(TASK BRIEF) Please repeat the records below word for word, everything from the line containing "Expand the Logical View tree node" down to the line containing "click(x=236, y=130)", both included.

==== INPUT RECORDS

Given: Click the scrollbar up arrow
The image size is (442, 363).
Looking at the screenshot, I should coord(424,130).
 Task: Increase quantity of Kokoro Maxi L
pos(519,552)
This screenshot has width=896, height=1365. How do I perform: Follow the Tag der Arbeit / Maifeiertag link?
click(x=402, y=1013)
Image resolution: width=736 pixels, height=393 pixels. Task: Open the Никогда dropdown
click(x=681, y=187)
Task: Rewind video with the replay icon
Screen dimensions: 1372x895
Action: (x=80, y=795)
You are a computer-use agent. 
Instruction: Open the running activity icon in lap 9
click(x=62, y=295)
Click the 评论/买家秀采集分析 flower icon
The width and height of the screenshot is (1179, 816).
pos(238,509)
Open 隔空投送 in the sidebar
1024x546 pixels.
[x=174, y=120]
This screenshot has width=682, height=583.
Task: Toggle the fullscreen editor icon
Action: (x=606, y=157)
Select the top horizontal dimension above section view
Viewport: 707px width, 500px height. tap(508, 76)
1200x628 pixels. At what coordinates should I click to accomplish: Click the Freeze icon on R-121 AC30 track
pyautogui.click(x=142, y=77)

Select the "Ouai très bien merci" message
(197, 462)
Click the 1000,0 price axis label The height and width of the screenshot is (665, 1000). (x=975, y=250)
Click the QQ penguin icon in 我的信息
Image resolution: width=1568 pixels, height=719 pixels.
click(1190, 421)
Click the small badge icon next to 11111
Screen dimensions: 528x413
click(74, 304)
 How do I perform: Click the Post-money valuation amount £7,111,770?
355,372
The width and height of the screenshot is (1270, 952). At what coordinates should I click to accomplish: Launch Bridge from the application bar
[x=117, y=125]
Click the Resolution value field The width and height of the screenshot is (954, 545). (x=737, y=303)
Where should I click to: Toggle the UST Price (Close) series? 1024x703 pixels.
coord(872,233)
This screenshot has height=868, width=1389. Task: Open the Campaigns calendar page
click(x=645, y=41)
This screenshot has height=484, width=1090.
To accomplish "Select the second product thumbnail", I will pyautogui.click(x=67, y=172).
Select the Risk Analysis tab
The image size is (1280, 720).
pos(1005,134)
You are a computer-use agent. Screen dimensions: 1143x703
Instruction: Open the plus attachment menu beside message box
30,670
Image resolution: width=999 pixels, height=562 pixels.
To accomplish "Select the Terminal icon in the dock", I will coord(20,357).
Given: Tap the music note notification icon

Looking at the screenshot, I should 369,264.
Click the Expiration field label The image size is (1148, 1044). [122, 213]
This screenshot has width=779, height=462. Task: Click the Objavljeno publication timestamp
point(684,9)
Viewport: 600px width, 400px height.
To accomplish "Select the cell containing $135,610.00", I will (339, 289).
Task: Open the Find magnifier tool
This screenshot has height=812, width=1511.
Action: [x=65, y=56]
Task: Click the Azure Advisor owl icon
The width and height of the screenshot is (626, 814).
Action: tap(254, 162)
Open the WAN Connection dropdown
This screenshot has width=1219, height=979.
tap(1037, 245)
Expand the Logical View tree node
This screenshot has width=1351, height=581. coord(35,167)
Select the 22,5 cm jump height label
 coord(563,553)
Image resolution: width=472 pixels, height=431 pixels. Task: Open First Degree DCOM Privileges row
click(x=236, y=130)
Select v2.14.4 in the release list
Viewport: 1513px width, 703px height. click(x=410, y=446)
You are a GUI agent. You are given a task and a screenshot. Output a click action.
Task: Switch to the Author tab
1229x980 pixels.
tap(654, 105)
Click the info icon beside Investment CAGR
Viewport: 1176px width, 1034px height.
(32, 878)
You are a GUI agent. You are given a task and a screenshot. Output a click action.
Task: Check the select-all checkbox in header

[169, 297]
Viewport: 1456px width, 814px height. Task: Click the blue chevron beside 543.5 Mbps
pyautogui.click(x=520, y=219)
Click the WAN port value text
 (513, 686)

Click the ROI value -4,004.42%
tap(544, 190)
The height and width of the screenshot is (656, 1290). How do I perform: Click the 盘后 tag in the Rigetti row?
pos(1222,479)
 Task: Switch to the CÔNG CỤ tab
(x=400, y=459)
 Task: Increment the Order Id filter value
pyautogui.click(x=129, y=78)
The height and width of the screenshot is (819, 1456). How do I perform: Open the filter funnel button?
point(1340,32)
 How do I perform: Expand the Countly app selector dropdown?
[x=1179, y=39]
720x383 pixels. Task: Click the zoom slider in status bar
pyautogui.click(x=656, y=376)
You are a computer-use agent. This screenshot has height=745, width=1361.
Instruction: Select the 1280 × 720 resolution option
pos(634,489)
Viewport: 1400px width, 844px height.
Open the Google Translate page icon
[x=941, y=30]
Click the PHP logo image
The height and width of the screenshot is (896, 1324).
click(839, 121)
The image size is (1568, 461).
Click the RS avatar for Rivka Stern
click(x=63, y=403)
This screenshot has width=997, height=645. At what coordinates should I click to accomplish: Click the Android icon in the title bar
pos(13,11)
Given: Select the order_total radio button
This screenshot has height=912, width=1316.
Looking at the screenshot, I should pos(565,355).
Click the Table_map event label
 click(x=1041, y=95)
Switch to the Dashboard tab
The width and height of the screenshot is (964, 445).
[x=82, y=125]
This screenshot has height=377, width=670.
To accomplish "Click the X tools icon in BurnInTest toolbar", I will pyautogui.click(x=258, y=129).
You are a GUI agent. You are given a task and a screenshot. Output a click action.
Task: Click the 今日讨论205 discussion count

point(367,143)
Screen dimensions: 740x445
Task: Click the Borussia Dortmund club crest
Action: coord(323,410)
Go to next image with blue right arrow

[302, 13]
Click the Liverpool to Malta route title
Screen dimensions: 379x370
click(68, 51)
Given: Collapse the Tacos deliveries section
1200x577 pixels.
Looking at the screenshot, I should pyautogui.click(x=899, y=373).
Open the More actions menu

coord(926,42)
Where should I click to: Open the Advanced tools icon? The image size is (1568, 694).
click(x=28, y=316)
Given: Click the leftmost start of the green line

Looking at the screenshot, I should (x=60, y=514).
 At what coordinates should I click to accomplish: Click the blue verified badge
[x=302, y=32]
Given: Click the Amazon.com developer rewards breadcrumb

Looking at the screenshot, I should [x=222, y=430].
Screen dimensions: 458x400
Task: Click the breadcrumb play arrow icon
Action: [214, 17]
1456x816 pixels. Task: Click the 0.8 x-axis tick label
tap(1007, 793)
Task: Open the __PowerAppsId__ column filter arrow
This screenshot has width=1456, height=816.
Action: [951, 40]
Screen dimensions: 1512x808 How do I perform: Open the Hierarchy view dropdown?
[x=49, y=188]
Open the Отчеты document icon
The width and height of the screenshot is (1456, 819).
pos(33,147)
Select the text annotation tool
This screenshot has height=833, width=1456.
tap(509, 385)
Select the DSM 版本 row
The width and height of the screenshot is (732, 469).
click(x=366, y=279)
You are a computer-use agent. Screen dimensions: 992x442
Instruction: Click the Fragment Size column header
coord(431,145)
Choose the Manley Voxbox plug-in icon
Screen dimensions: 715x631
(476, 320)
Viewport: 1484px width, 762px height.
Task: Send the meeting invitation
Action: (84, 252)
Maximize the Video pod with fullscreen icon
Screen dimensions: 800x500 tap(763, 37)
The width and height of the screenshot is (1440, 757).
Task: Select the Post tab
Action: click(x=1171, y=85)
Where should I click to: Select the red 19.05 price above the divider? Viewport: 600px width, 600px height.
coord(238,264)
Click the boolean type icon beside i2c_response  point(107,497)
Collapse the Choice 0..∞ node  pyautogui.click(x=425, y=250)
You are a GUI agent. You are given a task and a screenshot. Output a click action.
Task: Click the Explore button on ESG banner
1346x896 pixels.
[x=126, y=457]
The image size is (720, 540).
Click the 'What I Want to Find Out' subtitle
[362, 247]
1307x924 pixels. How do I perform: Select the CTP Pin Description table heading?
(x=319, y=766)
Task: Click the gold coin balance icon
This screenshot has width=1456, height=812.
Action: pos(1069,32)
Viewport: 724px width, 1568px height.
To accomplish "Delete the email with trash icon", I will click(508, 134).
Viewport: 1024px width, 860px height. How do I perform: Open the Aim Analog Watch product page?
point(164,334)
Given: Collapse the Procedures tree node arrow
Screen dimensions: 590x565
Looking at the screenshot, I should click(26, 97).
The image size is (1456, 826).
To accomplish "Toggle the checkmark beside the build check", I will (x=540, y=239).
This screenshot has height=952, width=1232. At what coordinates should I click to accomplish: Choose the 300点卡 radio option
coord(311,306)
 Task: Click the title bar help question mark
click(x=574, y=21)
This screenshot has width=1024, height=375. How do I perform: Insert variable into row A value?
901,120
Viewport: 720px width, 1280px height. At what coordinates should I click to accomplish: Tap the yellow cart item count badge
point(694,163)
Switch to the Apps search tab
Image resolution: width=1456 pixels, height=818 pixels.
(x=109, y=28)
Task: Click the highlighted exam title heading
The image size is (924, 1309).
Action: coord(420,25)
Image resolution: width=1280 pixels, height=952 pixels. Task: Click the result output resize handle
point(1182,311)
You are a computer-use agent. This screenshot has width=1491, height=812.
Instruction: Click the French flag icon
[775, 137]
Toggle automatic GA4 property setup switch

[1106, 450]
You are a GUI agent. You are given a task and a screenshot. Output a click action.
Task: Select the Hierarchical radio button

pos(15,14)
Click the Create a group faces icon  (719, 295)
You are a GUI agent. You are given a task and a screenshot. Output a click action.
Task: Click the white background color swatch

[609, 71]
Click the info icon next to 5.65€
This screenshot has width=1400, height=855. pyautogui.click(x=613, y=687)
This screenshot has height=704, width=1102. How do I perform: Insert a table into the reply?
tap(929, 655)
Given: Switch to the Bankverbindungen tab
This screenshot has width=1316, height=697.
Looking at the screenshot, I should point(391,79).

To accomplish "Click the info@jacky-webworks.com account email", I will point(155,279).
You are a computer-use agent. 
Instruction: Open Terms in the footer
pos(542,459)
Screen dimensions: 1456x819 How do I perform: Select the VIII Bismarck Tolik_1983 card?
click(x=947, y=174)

========

(REPLY TO THE EXERCISE)
Expand the Logical View tree node
This screenshot has width=1351, height=581. coord(35,167)
Select the 22,5 cm jump height label
 coord(563,553)
Image resolution: width=472 pixels, height=431 pixels. Task: Open First Degree DCOM Privileges row
click(x=236, y=130)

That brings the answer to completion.